▶ **Directive**
Reproduce verbatim the stretch of data from the line containing "is (2048, 1174)." through the line containing "The width and height of the screenshot is (816, 602).".

Records held in a dataset
Segment Open
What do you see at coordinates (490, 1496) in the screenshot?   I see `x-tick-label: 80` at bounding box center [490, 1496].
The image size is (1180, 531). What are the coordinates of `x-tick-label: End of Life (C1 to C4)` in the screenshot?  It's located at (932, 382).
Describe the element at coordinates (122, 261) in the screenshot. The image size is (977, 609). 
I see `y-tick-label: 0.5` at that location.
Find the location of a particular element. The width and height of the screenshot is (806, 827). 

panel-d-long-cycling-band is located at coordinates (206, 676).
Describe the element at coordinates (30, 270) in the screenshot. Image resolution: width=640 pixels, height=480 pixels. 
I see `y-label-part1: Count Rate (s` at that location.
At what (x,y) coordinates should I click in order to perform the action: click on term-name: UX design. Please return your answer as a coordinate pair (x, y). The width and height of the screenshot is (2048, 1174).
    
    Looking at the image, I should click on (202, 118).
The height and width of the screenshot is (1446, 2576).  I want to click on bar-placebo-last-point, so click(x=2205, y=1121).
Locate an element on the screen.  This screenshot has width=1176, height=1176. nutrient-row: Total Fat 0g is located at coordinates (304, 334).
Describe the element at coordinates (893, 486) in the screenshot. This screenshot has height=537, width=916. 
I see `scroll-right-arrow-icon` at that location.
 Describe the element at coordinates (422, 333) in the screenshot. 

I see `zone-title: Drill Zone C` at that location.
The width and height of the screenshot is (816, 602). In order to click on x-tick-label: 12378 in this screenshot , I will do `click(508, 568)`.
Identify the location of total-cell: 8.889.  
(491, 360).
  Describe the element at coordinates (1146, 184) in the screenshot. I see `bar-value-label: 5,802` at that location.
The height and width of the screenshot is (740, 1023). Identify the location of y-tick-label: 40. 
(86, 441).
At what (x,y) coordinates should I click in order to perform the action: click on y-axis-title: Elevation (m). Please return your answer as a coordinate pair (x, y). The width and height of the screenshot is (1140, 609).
Segment Closed
▶ **Response to this exercise**
At what (x,y) coordinates should I click in order to perform the action: click on term-name: UX design. Please return your answer as a coordinate pair (x, y). The width and height of the screenshot is (2048, 1174).
    
    Looking at the image, I should click on (202, 118).
The height and width of the screenshot is (1446, 2576).  I want to click on bar-placebo-last-point, so click(x=2205, y=1121).
Locate an element on the screen.  This screenshot has width=1176, height=1176. nutrient-row: Total Fat 0g is located at coordinates (304, 334).
Describe the element at coordinates (893, 486) in the screenshot. This screenshot has height=537, width=916. 
I see `scroll-right-arrow-icon` at that location.
 Describe the element at coordinates (422, 333) in the screenshot. 

I see `zone-title: Drill Zone C` at that location.
The width and height of the screenshot is (816, 602). In order to click on x-tick-label: 12378 in this screenshot , I will do `click(508, 568)`.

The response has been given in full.